I can still remember that night when you told me that you were unsure of me and you cannot give me the kind of relationship that I want. I was begging you to choose me, the only time I swallowed my ego for someone. I was crying in front of you, on bended knees, asking you to be with me.


Recently, I saw your picture with her, together with your friends and your family. I didn’t feel any hatred nor anger. I was just sad to see you with her but there’s a big part of me that’s happy to see you happy with her. I can see how she makes you happy and feel loved by the smile plastered on your face. I have nothing but good wishes for you. I was looking at your pictures to justify my action that I did the right thing by letting you go and be with her. I have given you lots of reasons to be with me but I cannot give you the kind of happiness that you found in her.

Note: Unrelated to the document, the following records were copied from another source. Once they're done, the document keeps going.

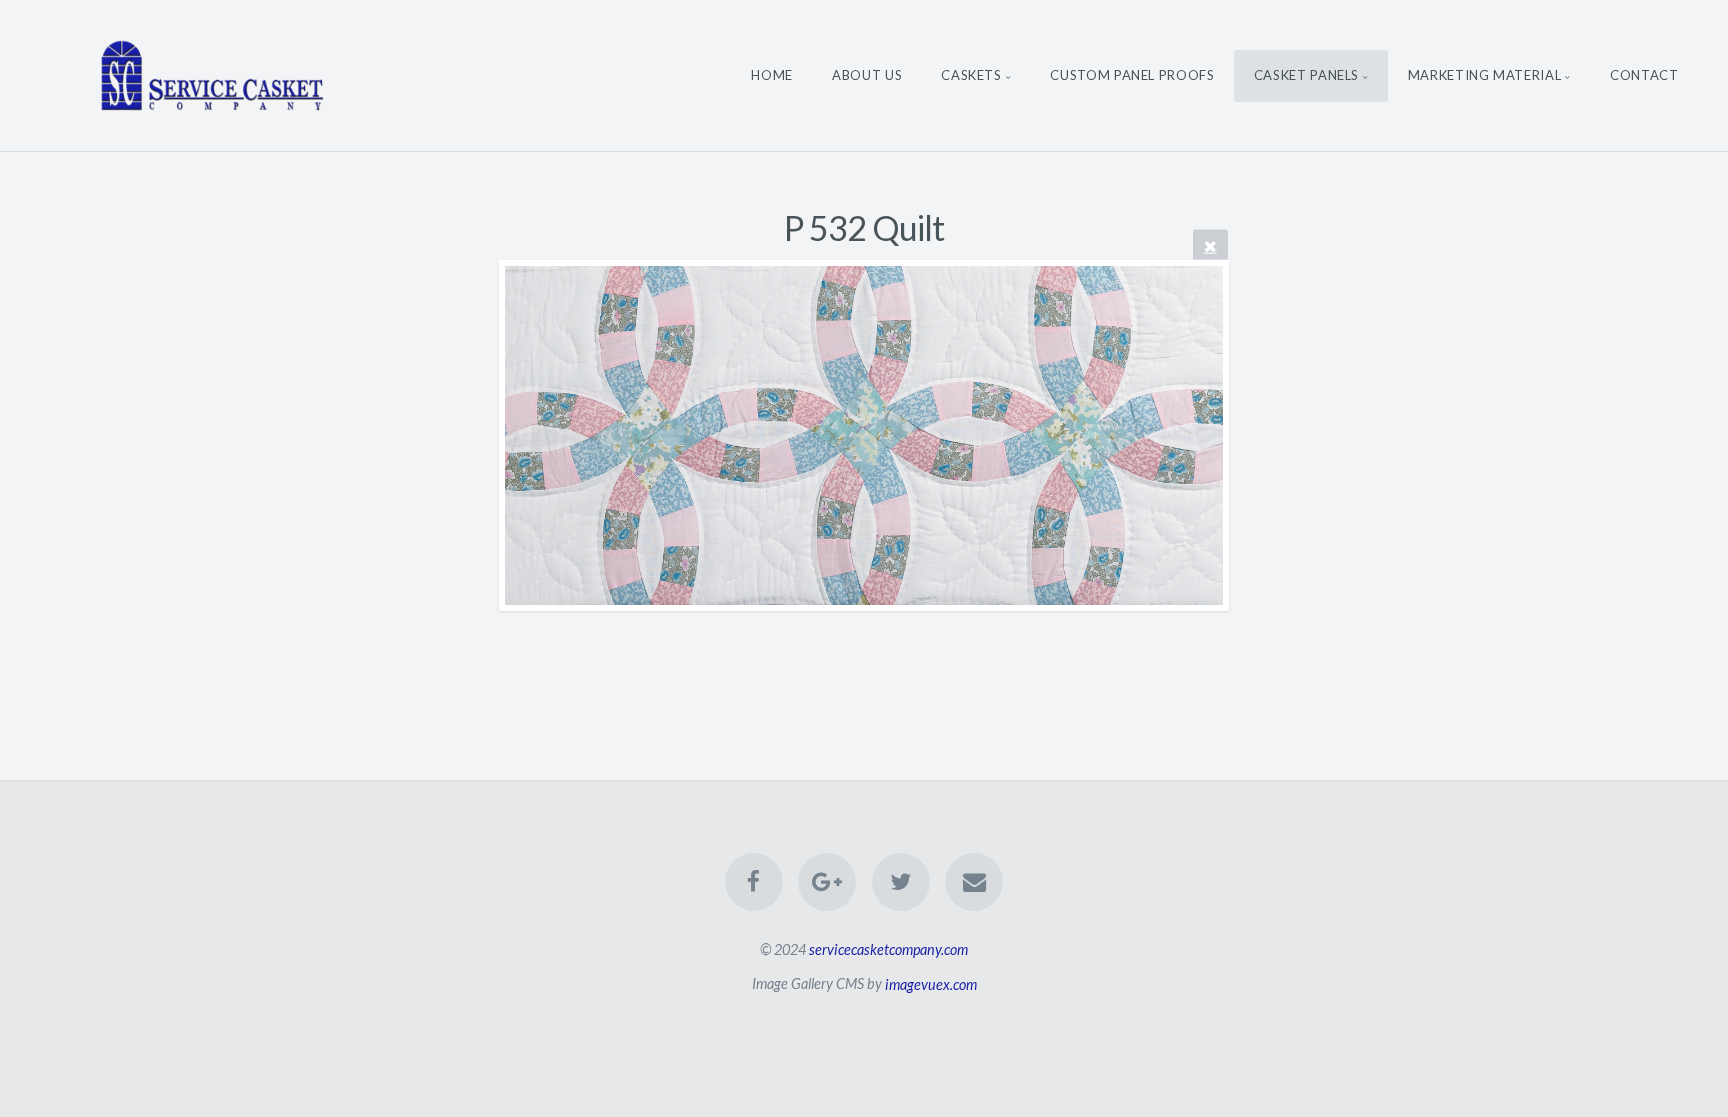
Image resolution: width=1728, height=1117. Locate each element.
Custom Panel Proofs (1132, 75)
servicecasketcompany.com (888, 949)
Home (772, 75)
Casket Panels (1306, 75)
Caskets (971, 75)
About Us (867, 75)
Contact (1644, 75)
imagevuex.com (931, 983)
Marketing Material (1485, 75)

People are telling me that I still love you. I guess a part of me never stopped loving you. I still care about you. If you will call me right now and need me to listen to you, I won’t hesitate to go to your doorstep and listen to you all night. People are telling me they want to find the kind of love that I gave you. I don’t know how it’s possible to love someone again the way I loved you. I feel like my heart stopped beating from the moment you chose your ex-girlfriend. I don’t know what true love means anymore. I get disappointed whenever I meet guys and I feel like no one could ever compare to what I have felt for you. I got used to having a broken heart, walking around like a dead person. It doesn’t bother me anymore. I still cry at times but I’m accepting the reality that we can never be together anymore, no matter how bad I want you to be mine.

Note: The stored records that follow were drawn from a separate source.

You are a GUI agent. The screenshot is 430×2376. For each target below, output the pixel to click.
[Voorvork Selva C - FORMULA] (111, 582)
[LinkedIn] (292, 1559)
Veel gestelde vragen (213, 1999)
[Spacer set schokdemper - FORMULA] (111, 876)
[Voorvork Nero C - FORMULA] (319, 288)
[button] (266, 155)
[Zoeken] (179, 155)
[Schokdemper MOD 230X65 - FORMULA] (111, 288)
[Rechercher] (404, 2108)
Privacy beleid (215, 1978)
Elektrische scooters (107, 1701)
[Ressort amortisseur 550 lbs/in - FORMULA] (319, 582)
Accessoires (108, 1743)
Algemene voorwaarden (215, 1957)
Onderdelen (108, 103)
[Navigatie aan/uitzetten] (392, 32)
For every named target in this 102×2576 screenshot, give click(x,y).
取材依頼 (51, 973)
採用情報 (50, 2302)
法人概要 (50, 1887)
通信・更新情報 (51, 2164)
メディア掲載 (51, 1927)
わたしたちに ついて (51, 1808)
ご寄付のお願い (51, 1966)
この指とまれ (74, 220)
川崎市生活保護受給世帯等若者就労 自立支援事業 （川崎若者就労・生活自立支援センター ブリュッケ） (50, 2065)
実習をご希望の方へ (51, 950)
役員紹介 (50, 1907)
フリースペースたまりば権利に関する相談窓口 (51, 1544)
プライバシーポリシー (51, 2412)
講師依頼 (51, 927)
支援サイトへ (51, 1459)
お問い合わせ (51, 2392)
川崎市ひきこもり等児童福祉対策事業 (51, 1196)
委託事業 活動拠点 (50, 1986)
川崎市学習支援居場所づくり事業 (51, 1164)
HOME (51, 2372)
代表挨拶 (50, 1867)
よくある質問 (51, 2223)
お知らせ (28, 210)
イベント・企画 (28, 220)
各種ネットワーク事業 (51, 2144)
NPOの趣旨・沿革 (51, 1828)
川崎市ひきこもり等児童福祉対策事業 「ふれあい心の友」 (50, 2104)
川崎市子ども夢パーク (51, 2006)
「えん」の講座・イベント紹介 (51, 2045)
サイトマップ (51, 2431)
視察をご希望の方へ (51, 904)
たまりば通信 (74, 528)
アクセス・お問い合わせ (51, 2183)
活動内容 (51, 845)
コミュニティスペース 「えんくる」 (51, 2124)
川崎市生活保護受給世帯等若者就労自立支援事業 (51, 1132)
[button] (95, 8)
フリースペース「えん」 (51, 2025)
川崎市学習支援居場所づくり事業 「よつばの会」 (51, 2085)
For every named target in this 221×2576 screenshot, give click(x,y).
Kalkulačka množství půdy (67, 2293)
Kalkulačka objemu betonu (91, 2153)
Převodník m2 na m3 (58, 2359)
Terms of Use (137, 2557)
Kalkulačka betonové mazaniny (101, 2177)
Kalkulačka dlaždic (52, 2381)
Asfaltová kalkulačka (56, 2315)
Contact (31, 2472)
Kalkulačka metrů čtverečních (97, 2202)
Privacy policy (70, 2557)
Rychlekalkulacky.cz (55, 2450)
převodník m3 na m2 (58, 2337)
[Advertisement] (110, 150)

I hope that she loves you more than I loved you. I hope that she will choose you everyday and will never give up on you. I hope that she cares about your welfare and happiness above her own. I hope that she knows your worth, that she will never find another man like you. I hope that she knows how to sacrifice for you. For whatever it’s worth that you chose her, I hope that you have finally found the right one for you in her.

Comments

dashingscorpio from Chicago on November 24, 2019:

"Is she worth all the pain that you have inflicted on me? Is she worth all the tears that you brought me? Is she worth it to have my heart broken?" - Clearly the answer to all of these is YES!

In order for your (ex) to have been "the one" he would have to see (you) as being "the one". At the very least your "soulmate" is someone who actually wants to be with you!

Just know this, that guy who you feel you can't live without, there are Billions of women who doing exactly that every single day! In fact you use to be one of them. You had a life before you met him!

In order to "move on" you have to (want) to "let go".

The very first step is accepting {it's over}.

Grieve among your closest friends and family.

Implement the "No contact rule", unfriend in social media block/email and phone numbers, and put away any mementos.

Avoid places you know your ex frequents

Focus on your health, career, friendships/family, travel...etc.

When you're ready start going out on dates.

In a world with over 7 Billion people rejection just means: Next!

Every ending is a new beginning!

Your future lies ahead of you and not behind you.

"Never love anyone who treats you like you're ordinary."